● What the exercise asks
Show each line in the listing below that contains the word "computer".

Start of Extracted data

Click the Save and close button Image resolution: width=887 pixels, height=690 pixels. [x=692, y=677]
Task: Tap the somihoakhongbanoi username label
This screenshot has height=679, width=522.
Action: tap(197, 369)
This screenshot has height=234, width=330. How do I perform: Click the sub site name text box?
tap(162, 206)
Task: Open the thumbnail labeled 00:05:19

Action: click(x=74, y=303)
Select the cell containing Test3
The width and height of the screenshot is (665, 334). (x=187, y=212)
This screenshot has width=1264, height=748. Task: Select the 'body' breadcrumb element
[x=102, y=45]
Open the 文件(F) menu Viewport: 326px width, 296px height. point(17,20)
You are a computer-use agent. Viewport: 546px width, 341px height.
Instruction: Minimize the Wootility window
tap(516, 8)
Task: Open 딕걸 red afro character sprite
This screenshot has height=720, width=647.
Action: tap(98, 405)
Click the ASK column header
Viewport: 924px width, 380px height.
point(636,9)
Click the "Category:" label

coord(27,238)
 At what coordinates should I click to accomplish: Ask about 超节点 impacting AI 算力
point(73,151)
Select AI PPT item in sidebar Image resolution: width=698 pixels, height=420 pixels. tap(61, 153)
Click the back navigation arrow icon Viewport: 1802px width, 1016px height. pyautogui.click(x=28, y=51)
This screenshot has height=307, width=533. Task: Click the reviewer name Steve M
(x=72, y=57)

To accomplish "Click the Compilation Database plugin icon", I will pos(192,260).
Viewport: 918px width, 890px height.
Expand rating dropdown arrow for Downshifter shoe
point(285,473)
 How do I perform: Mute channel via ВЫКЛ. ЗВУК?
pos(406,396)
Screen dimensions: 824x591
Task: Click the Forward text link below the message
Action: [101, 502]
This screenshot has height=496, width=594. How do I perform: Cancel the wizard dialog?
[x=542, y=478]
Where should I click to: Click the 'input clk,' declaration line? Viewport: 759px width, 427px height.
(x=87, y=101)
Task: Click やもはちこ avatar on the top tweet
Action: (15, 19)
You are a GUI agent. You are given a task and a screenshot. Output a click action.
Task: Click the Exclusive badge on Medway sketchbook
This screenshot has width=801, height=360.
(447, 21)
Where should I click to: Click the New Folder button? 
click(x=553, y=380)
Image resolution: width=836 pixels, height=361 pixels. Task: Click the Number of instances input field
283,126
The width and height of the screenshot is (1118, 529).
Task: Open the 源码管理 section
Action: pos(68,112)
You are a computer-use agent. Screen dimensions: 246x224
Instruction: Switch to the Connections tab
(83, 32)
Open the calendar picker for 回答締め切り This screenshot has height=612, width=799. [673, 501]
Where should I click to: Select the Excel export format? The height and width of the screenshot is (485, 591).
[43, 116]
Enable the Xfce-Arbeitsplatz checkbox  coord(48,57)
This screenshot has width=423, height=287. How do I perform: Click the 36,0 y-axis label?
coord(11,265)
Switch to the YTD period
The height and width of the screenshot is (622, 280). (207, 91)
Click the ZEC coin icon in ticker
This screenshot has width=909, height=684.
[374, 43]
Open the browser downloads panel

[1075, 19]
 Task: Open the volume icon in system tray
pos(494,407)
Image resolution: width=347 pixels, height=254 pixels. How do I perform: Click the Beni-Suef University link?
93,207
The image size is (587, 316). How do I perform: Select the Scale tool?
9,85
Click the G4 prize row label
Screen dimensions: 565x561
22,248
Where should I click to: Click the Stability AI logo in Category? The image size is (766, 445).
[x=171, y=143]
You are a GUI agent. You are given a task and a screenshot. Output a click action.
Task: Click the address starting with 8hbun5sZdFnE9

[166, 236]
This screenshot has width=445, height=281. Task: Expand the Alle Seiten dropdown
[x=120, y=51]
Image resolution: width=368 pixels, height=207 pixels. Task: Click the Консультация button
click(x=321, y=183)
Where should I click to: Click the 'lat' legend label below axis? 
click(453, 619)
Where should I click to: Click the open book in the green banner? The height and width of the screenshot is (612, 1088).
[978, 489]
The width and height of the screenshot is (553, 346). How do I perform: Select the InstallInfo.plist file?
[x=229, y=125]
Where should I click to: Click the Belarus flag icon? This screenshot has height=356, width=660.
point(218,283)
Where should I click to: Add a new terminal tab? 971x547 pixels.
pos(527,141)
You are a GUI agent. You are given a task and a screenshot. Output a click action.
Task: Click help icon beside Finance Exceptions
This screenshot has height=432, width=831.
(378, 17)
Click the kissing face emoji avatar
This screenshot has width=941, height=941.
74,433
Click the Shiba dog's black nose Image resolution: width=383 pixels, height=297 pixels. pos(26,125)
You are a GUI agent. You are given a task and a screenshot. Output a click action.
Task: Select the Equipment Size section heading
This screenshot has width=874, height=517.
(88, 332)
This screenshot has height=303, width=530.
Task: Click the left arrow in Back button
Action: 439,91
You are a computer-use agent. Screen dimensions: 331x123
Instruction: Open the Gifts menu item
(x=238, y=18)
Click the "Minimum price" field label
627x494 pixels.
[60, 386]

End of Extracted data

● Answer space
You are a computer-use agent. Viewport: 546px width, 341px height.
You are a computer-use agent. Screen dimensions: 246x224
You are a computer-use agent. Screen dimensions: 331x123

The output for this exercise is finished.